“Se o Panda ganhar a Palma Canina, ficaria extasiado”. Estas foram as palavras do cineasta Hlynur Pálmason ao C7nema, um dia antes do seu cão, um pastor islandês, conquistar uma das distinções mais caricatas (e divertidas) do Festival de Cannes. “Na verdade é o único prémio que podemos ganhar”, brincou o realizador, que estreou o seu filme, “The Love That Remains”, na secção Cannes Première, que não é competitiva.
“The Love That Remains” capta um ano na vida de uma família, enquanto os pais lidam com a separação. Através de cenas íntimas e acontecimentos estranhos, o filme explora as complexidades da família, do amor e o impacto das memórias partilhadas. “Os filhos, o cão, as galinhas e o carro são meus. Os exteriores do filme foram rodados num espaço que também é meu. Mas tenham atenção, esta é uma história muito ficcionalizada. Não me vou divorciar. Às vezes fazemos filmes baseados nos nossos medos”.

Já com várias curtas-metragens na bagagem, e duas longas-metragens que deram que falar – “A White, White Day” e “Godland” -, o islandês Hlynur Pálmason é também realizador de “Nest”, que ganhou o Grande Prémio da Competição Internacional no Curtas Vila do Conde em 2022, depois de estrear na Berlinale. Foi algures durante a realização desse filme que nasceu a ideia para “The Love That Remains”, um projeto que durante três anos foi preparado por Hlynur ao detalhe. “Não sei concretamente quando surgiu a ideia, mas foi algures num pensamento sobre como passamos o tempo com as pessoas que amamos, como criamos memórias e o que realmente nos importa na vida. (…) Quando tenho uma ideia não sei para o que ela servirá. Se será para uma série de pintura, um filme. Começo uma busca artística de coisas que provocam um certo sentimento. Comecei a escrever o filme quando estava a filmar o ‘Nest’. Nele vemos três irmãos a construir uma casa numa árvore. Foi nessa altura que comecei a pensar no que estavam a fazer os pais deles. Qual é a situação da família? O que está acontecer fora da frame?”.
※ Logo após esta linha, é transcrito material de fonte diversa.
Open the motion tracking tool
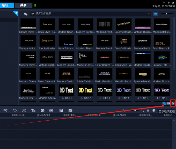 click(24, 111)
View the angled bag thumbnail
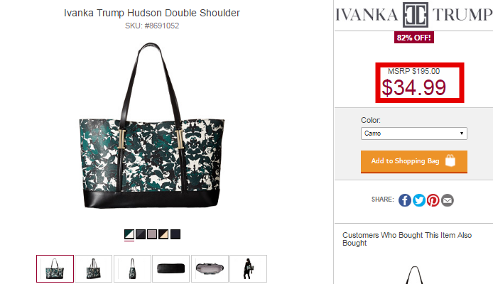The width and height of the screenshot is (493, 284). [93, 268]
Por razões óbvias (deslocar um cão da Islândia para França implica uma série de burocracias), Panda, o cão de Hlynur, não esteve em Cannes para receber o prémio, tendo um sósia recebido a distinção.
A Palma Canina (Palm Dog), fundada por Toby Rose e entregue há 25 anos em paralelo ao Festival de Cannes, foi entregue em 2024 a Kodi, do filme “Dog on Trial“. Messi, o border collie de “Anatomia de uma queda“, e Brandy, o pit bull de “Era uma vez … em Hollywood” foram outros vencedores destaa distinção.